The Support of Medication

(Written in August 2008)
I felt so much better yesterday! It’s so amazing — to be able to enjoy my ordinary life instead of feeling like it’s an unpleasant chore. There were times in the morning when I could feel unpleasant feelings and scared thoughts and I fastened my awareness more tightly on whatever I was doing — like Lynn Hill climbing El Capitan — and was able to come fully into the present moment and leave the misery behind. I think this may be the gift of the medication. Wherever it comes from, I’m grateful.

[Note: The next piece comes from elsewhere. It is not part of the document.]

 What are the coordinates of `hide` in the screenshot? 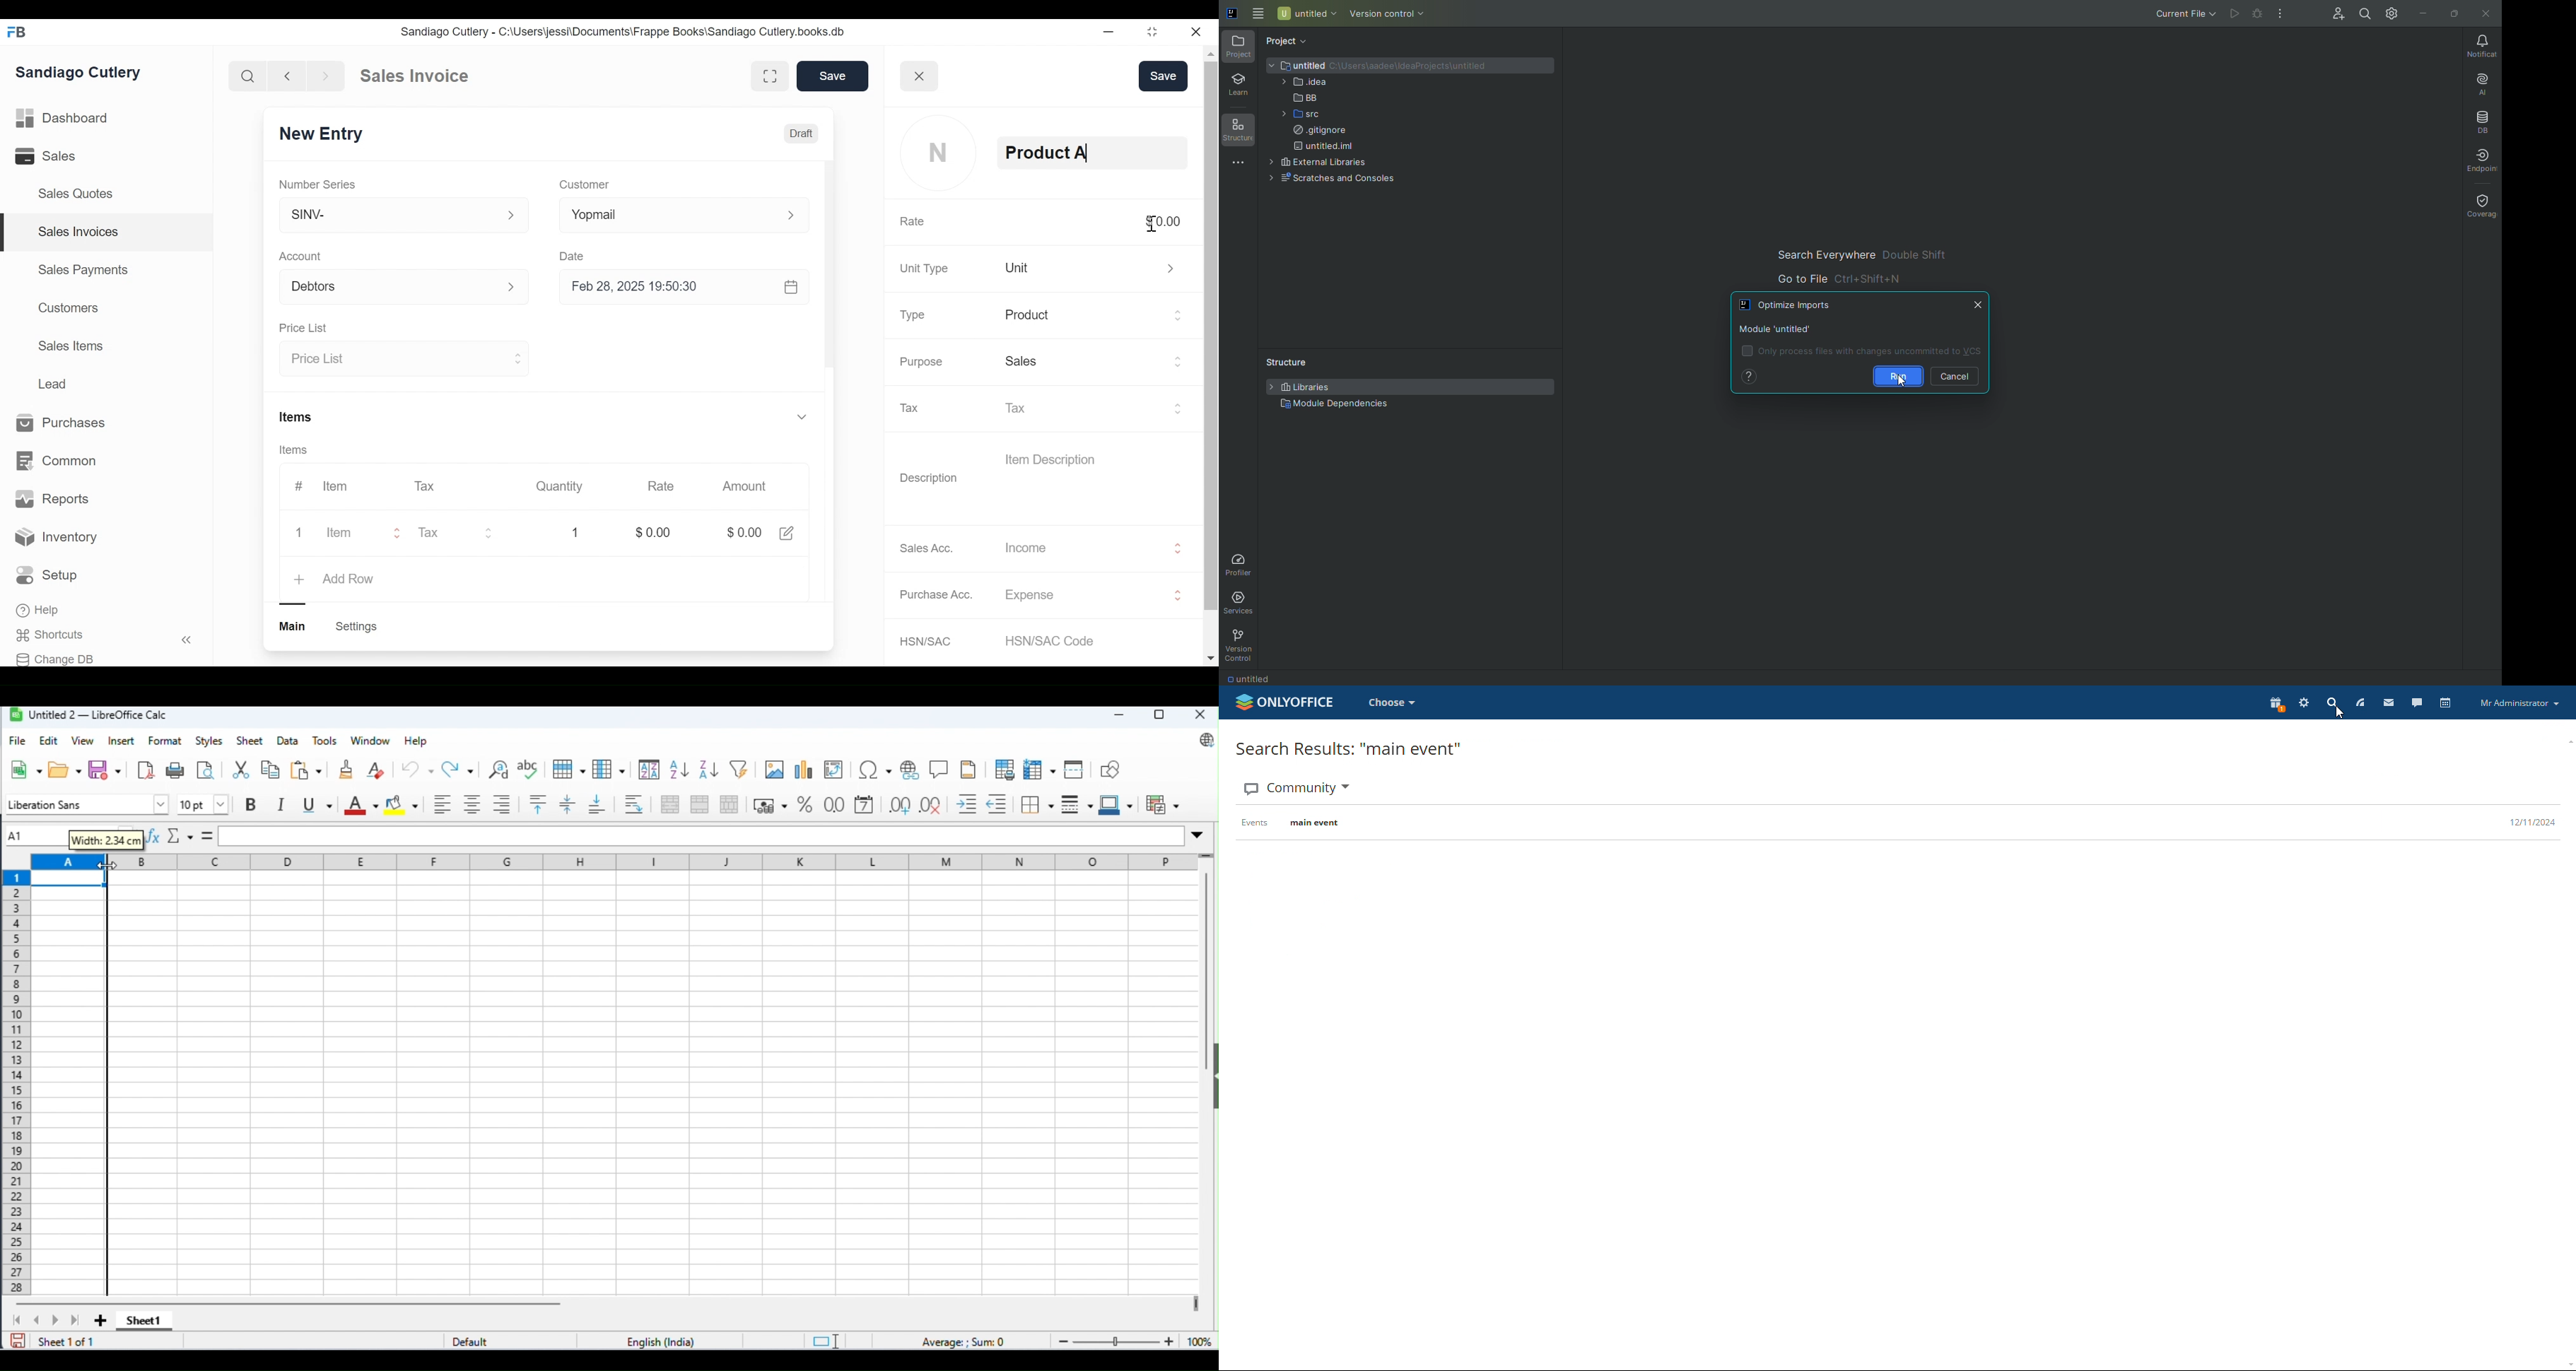 It's located at (1211, 1078).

It’s so wonderful to have enough energy to enjoy my life, to be able to work in the garden, walk the dog, fix a decent meal. I see that feeling so much better it’s easy to imagine I can do more — part of me still wants to do the weekend with Deena, but part of me knows it wouldn’t be wise. At least that doesn’t feel as painful as it did.

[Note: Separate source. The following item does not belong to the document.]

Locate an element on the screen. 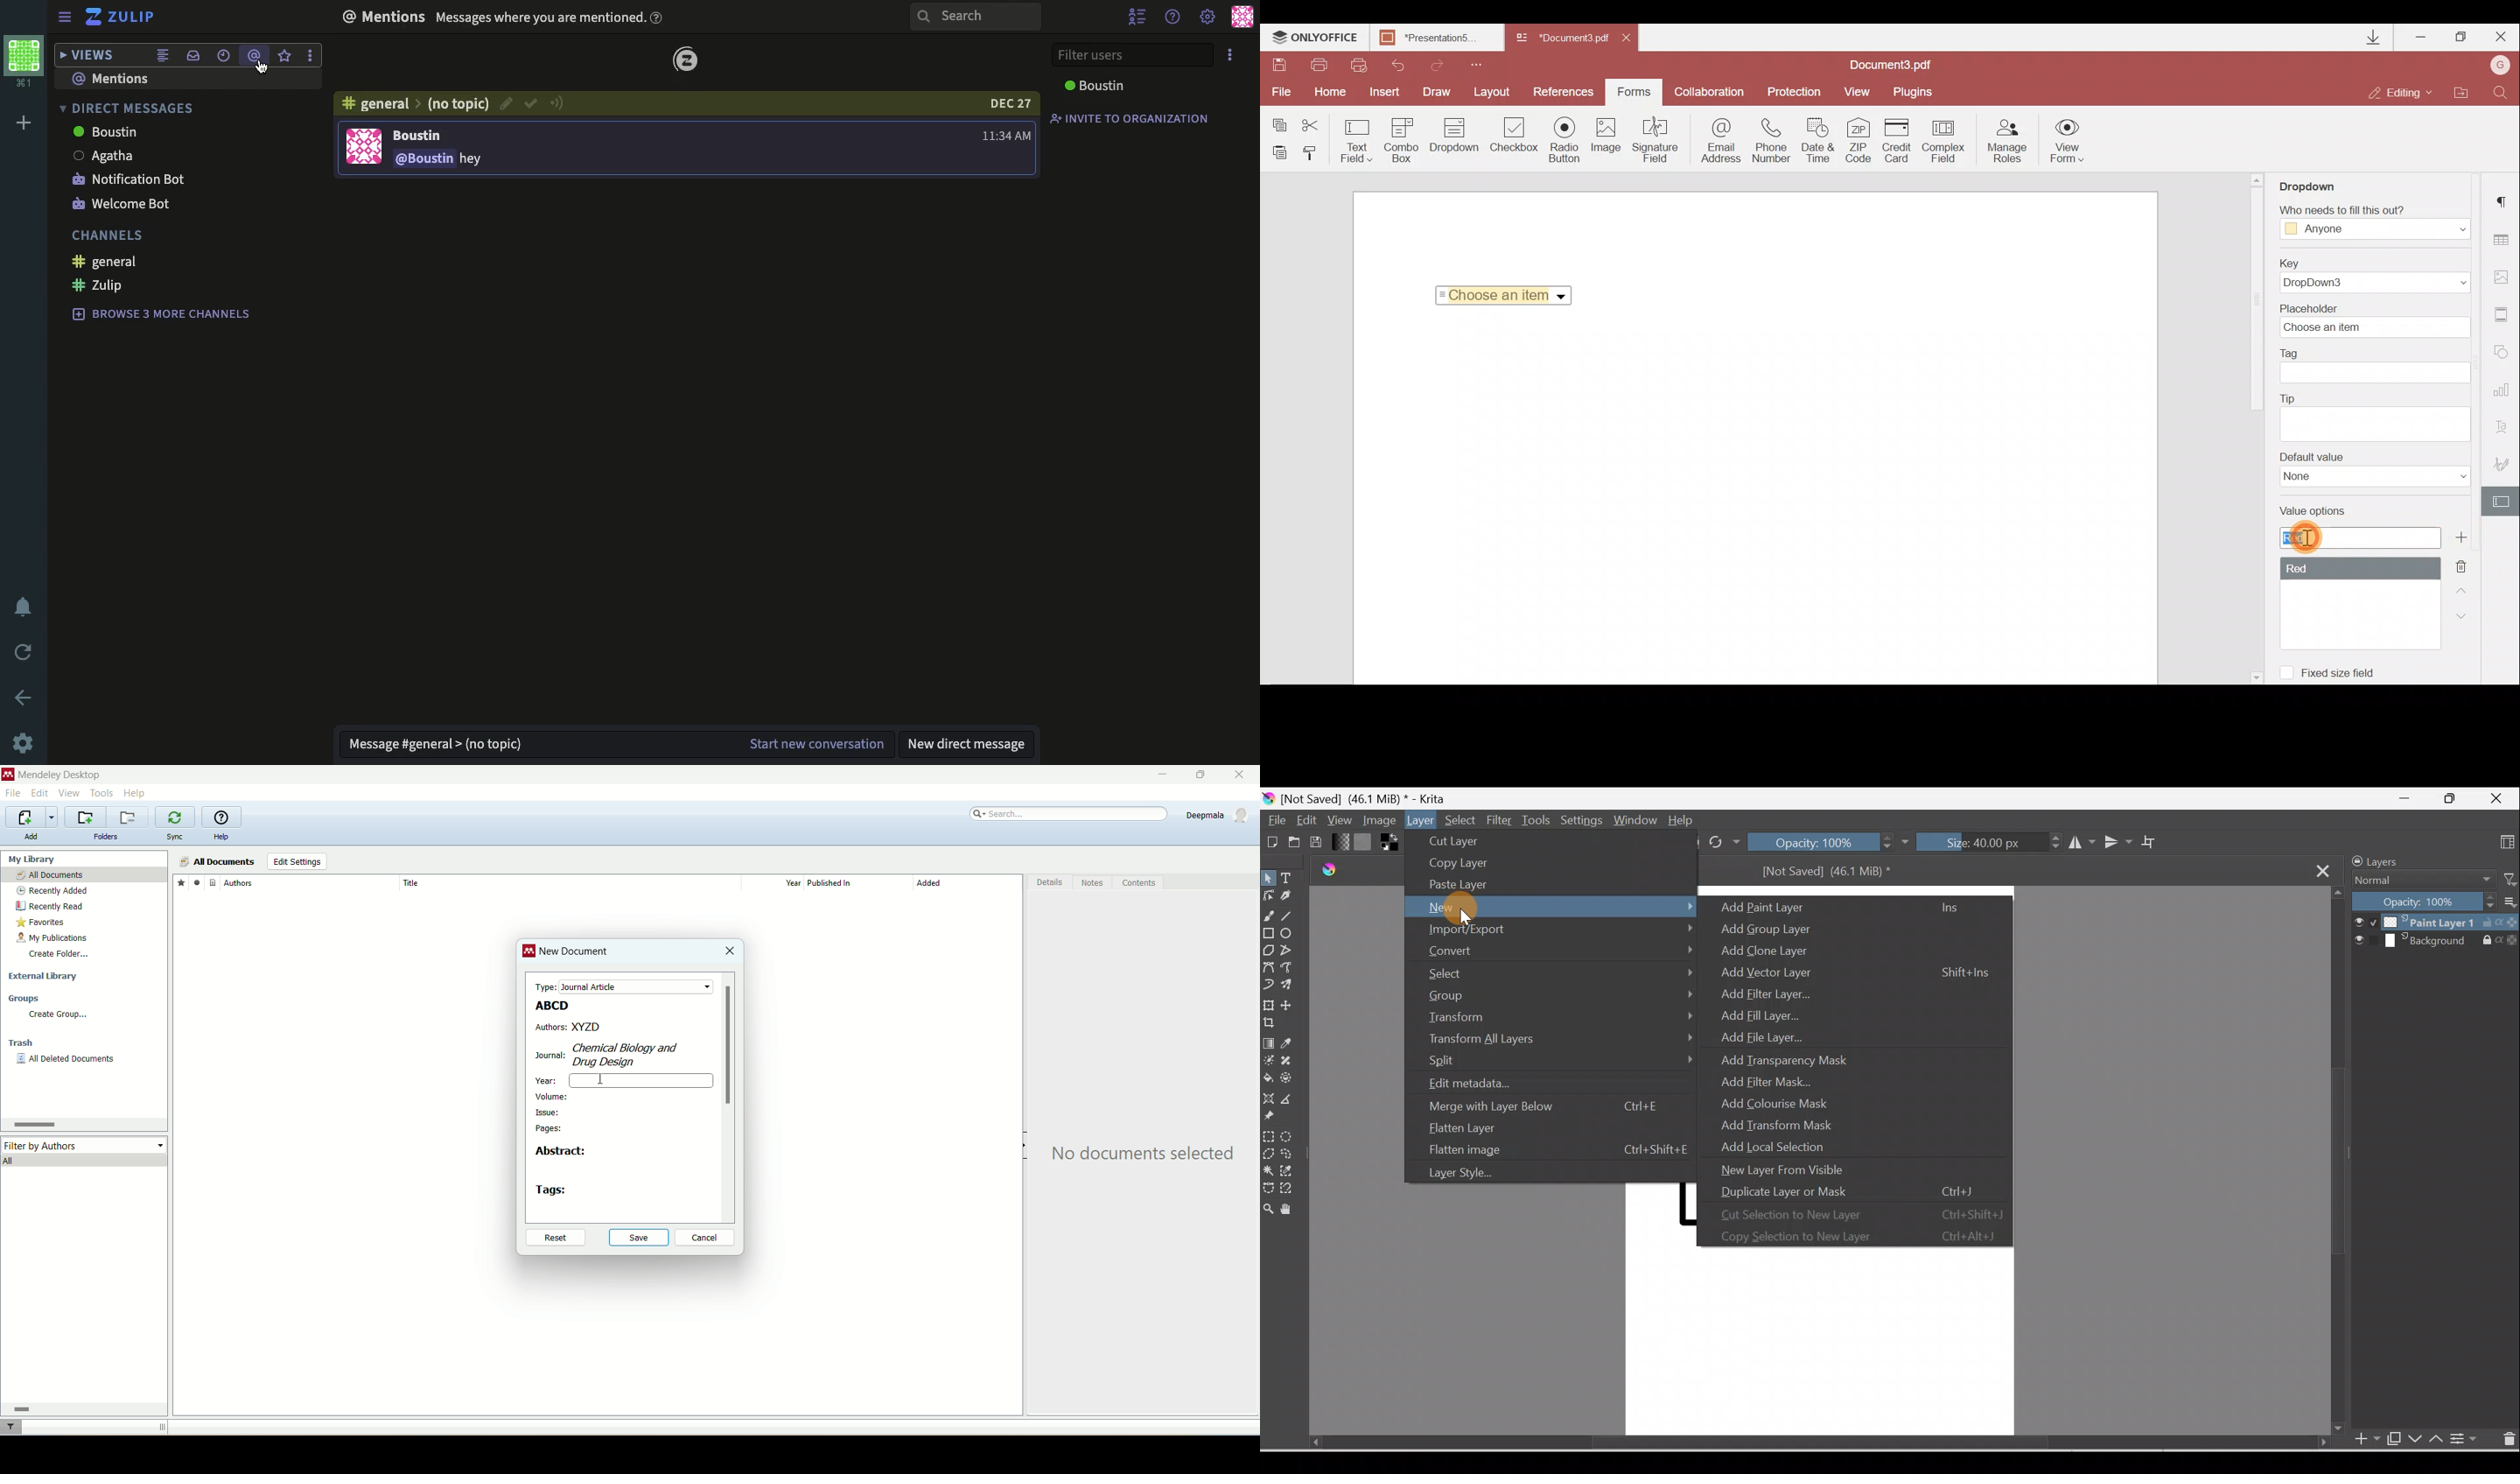 Image resolution: width=2520 pixels, height=1484 pixels. import is located at coordinates (30, 818).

I’m also feeling better about the money issue, but I see that I simply have to hold hard and not feel I have to keep sending money to causes I once supported. and still think are worth while. I got overextended there for a while — both my time & energy and my financial resources. I was thinking about my pain around dying and leaving Bella to wait for the person who never comes, and realizing that because I know that pain, I’m reluctant to “abandon” anything — even a cause that still has plenty of supporters, even an object that I don’t use any more. At the time I saw it, the insight didn’t help because I could still feel my agonized resistance, but now I’m feeling enough better to say “Right. I can’t support them all. I have to choose which ones are more important to me and let the rest go.” I was telling Kayla yesterday how, when I first got on medication, I was able to actually use the insights I’d gained working with Karen. Before medication, I kept coming back to the same issues and nothing changed because the chemistry of depression is self-reinforcing. Something to remember when next I’m tempted to reduce the meds or take on another project.